◆ Instructions to follow: Please copy out the entries exactly, skipping any pictures.
START Data extract
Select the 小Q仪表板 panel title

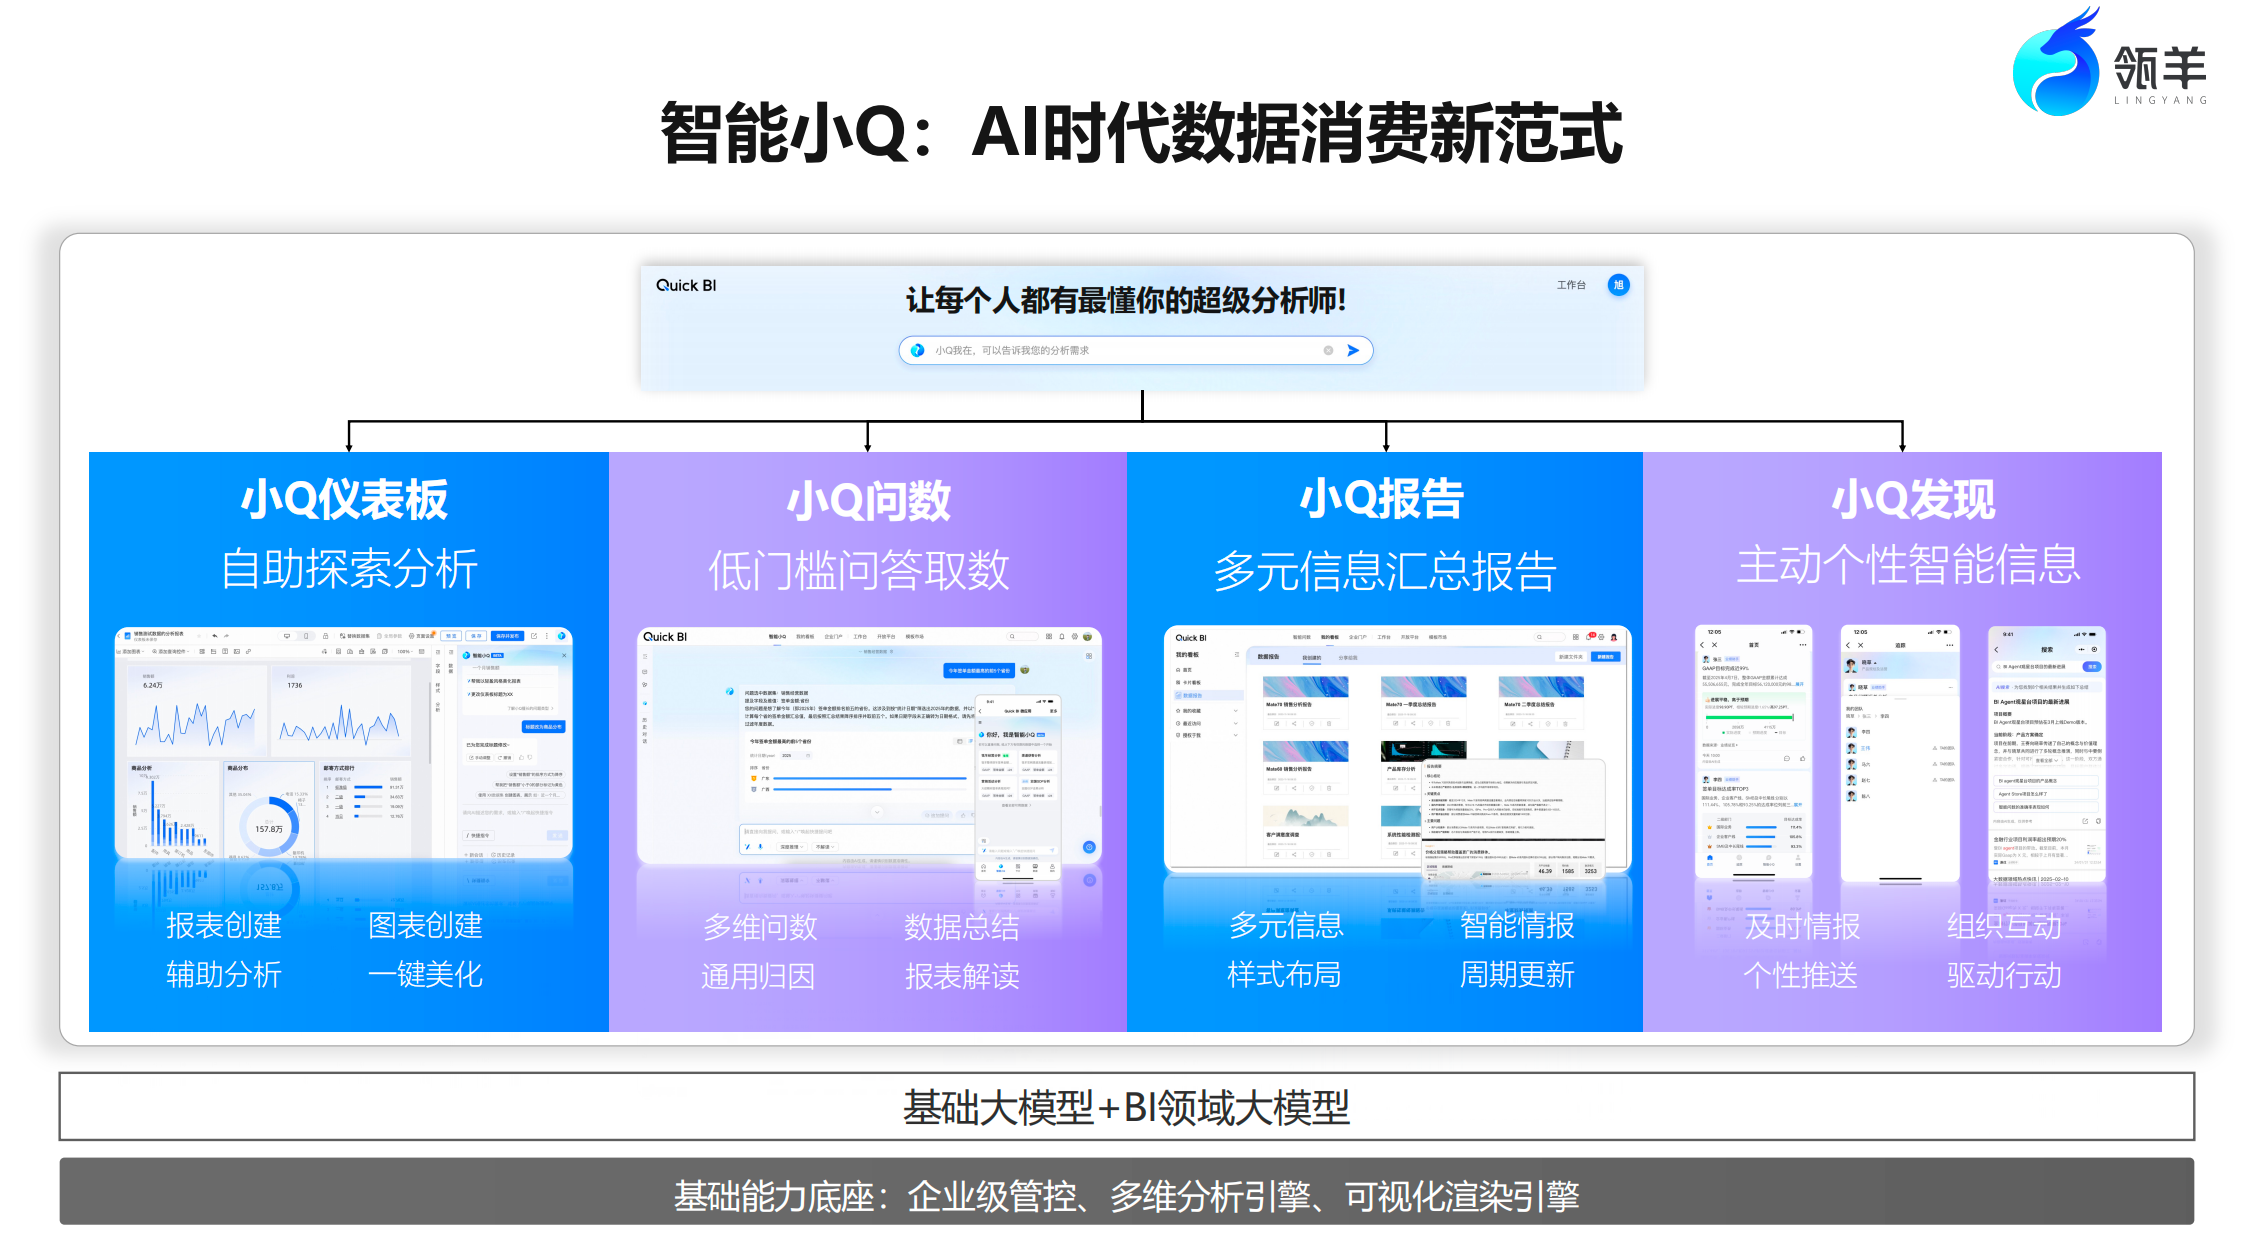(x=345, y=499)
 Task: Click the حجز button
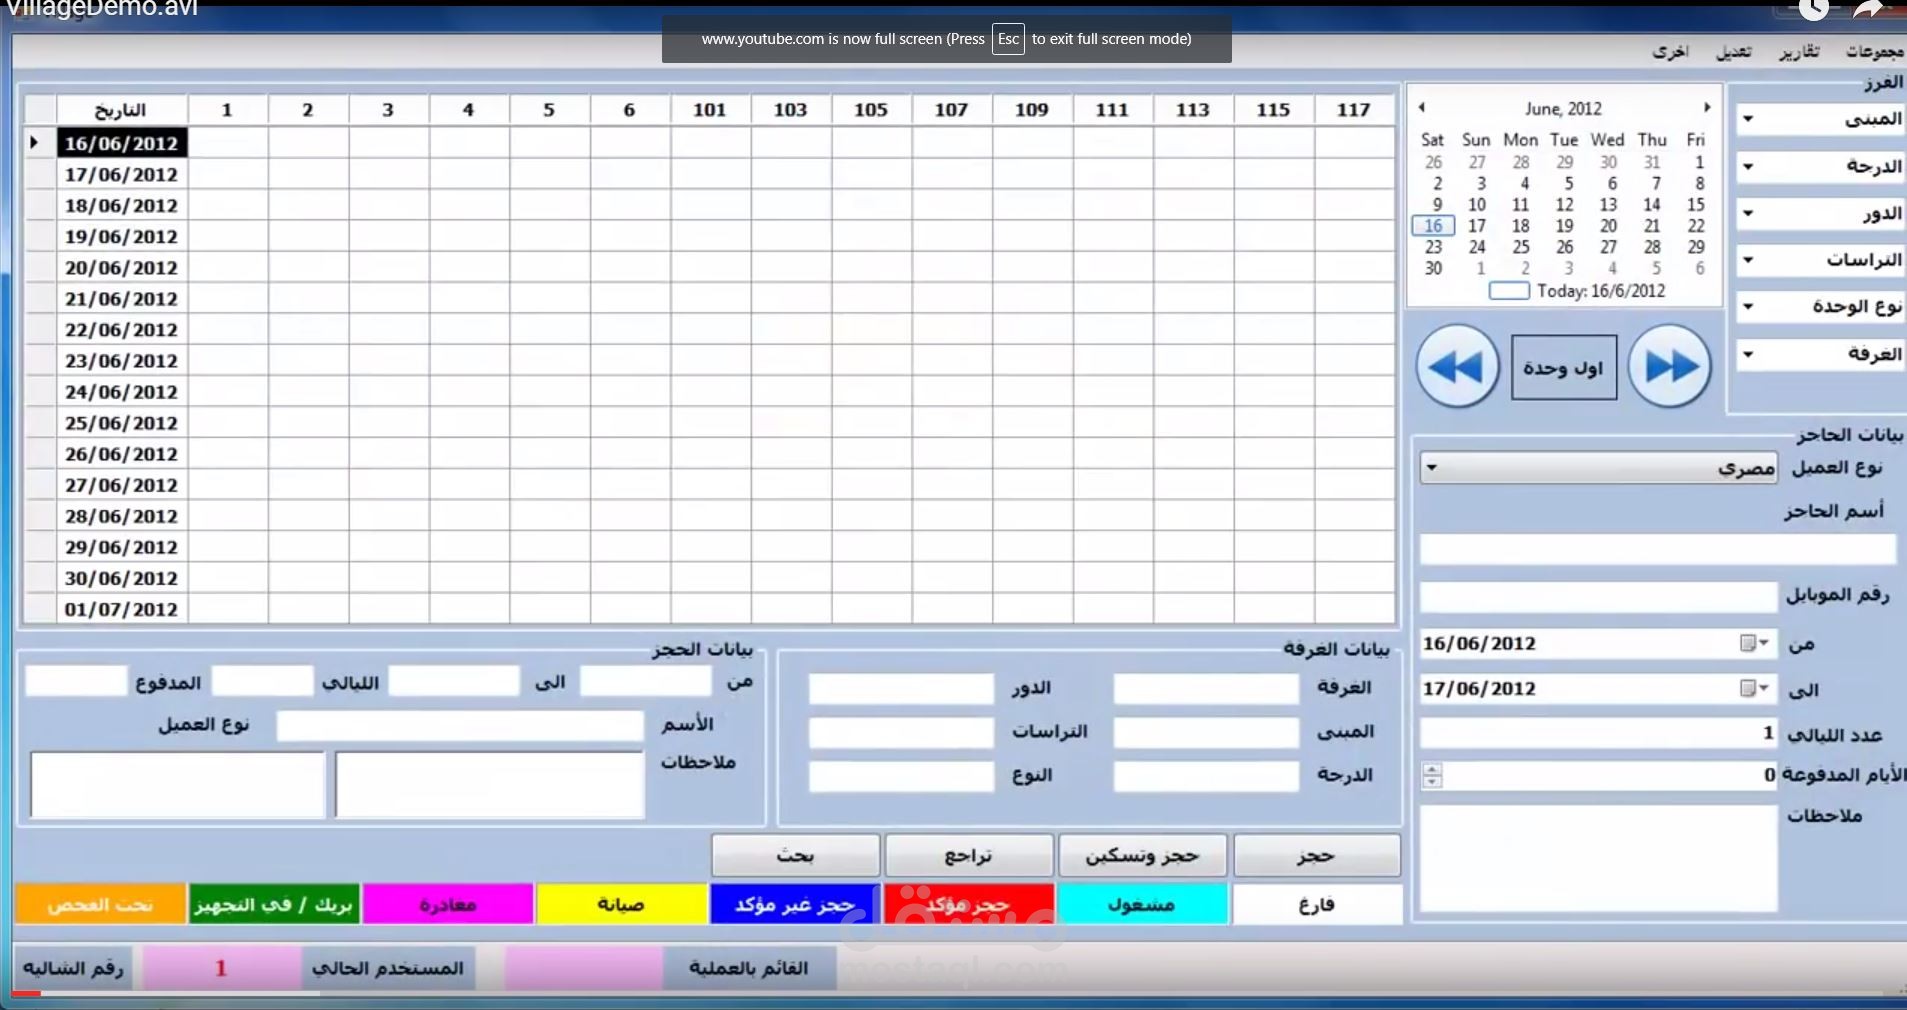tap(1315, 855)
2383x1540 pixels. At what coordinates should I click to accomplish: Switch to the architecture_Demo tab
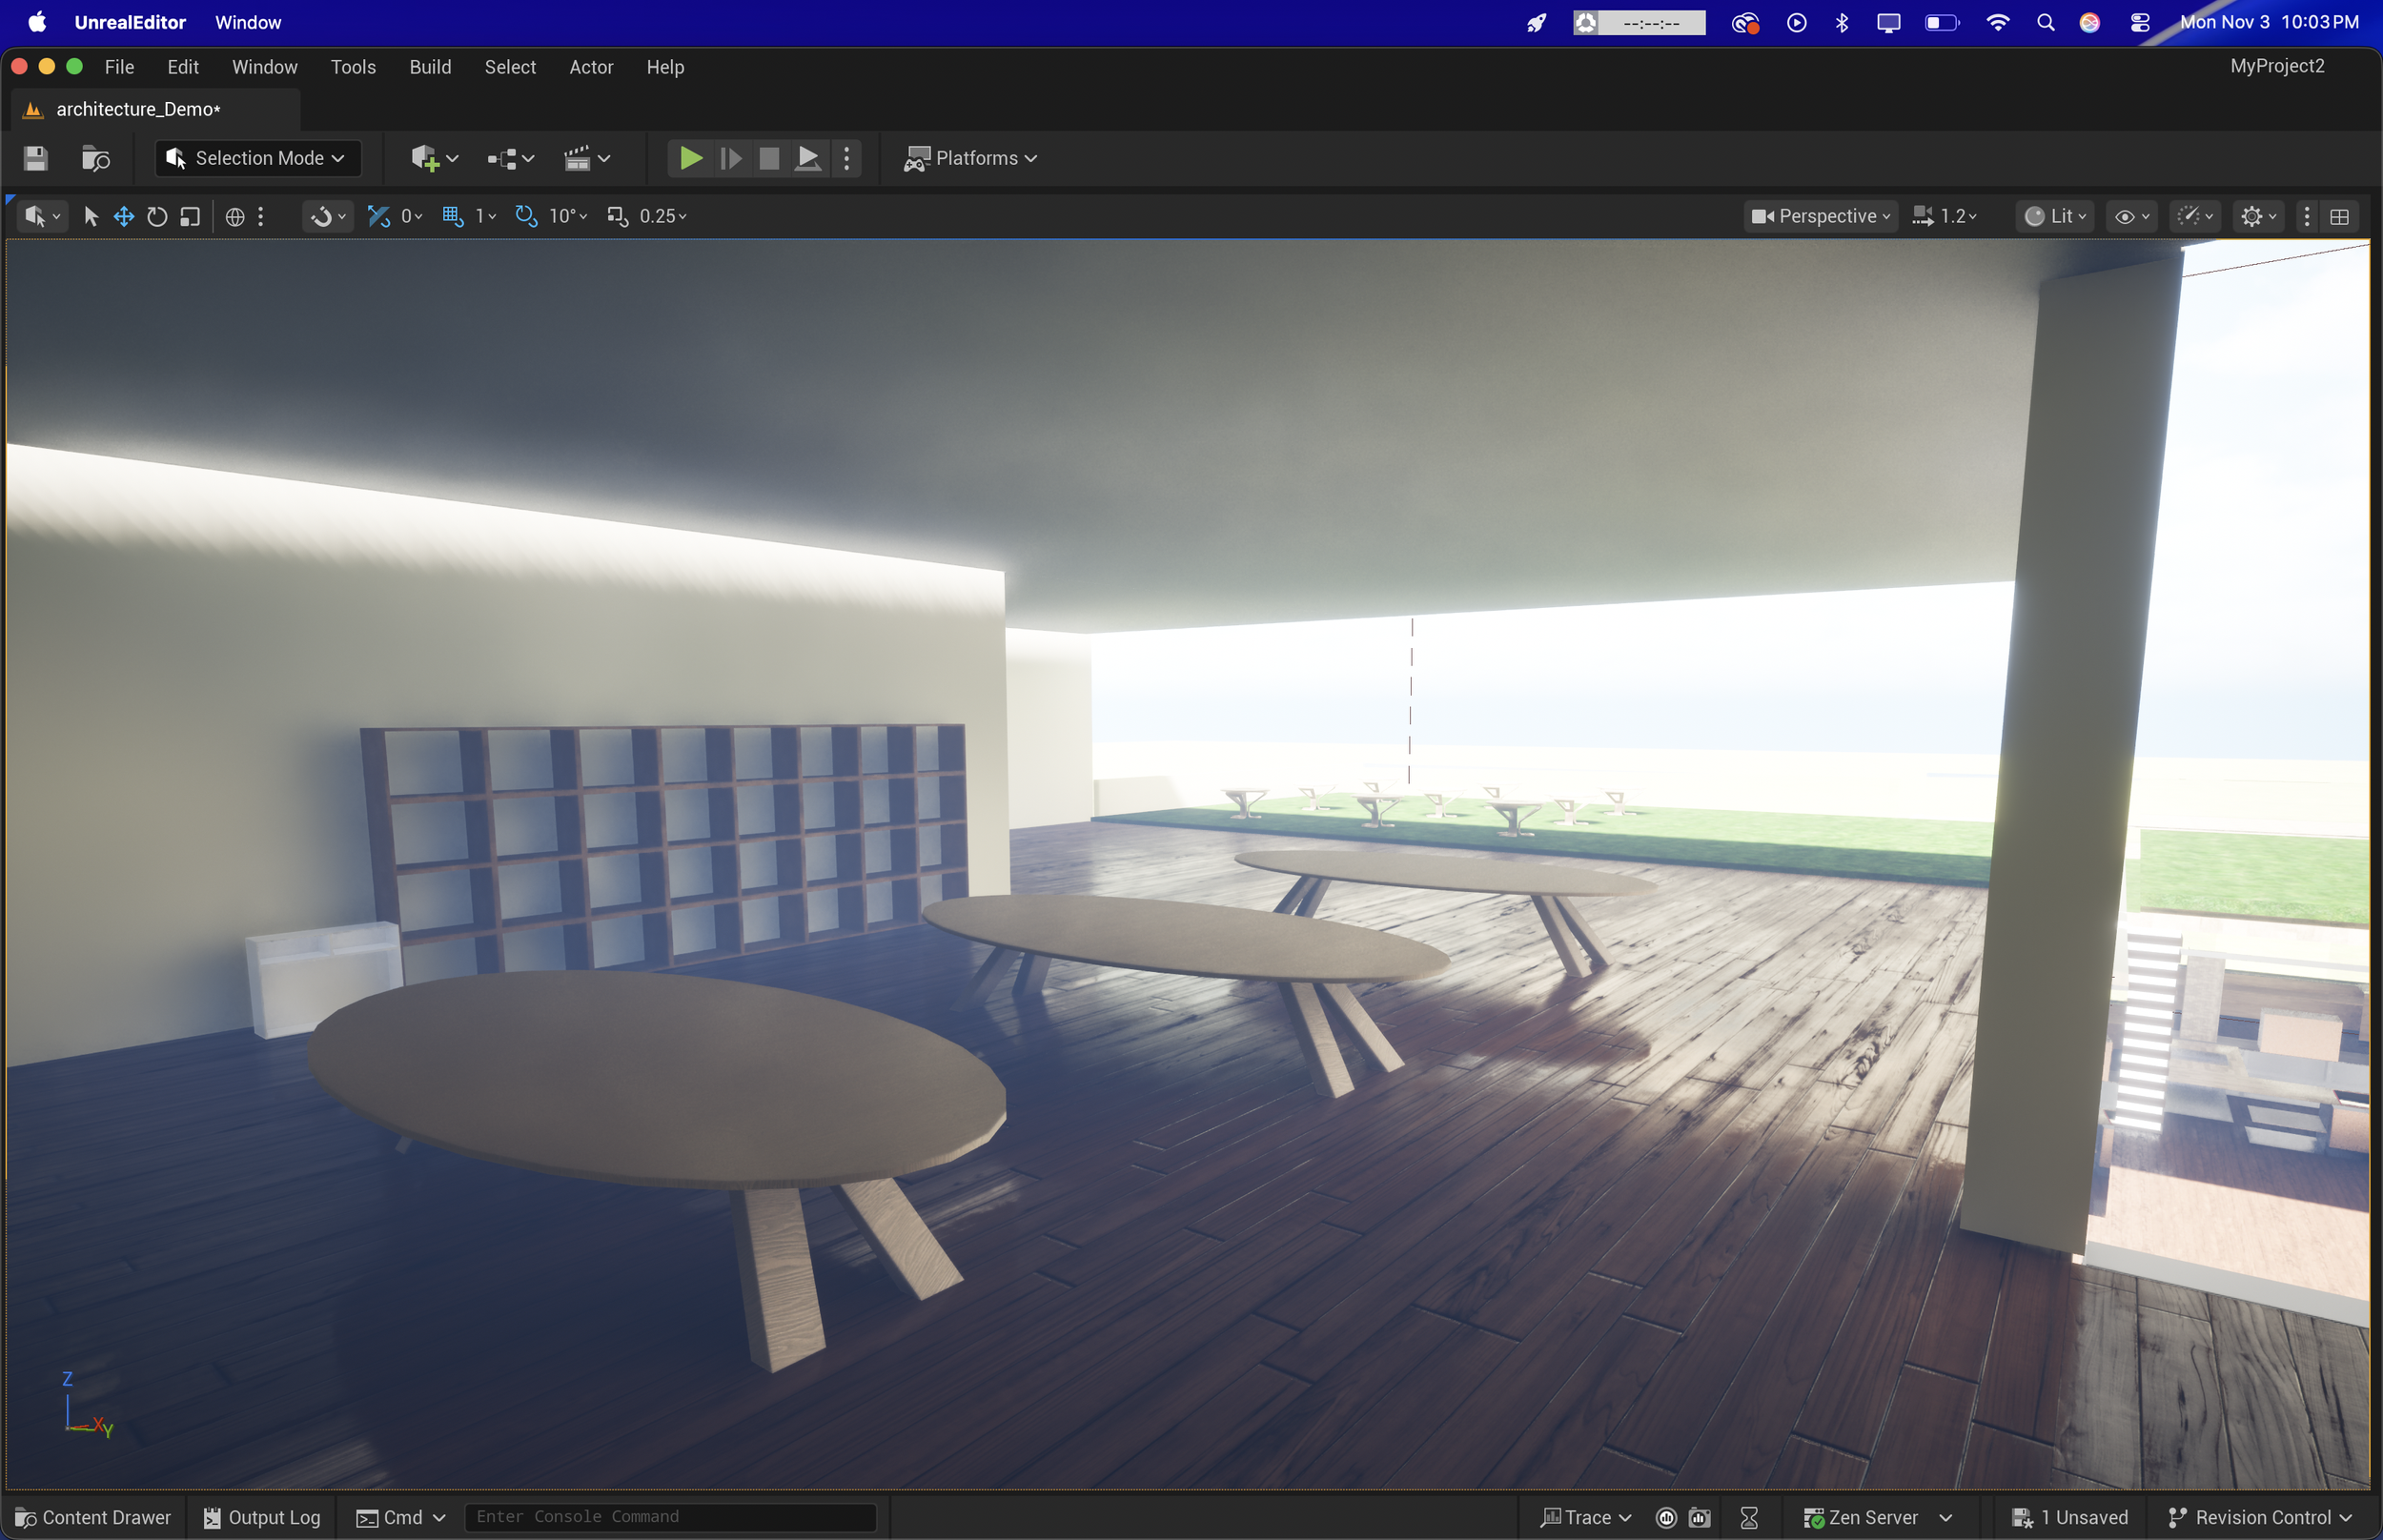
END Data extract
◆ Response:
Select the 小Q仪表板 panel title

(x=345, y=499)
 Task: Click the حجز button
tap(1315, 855)
2383x1540 pixels. At what coordinates should I click to accomplish: Switch to the architecture_Demo tab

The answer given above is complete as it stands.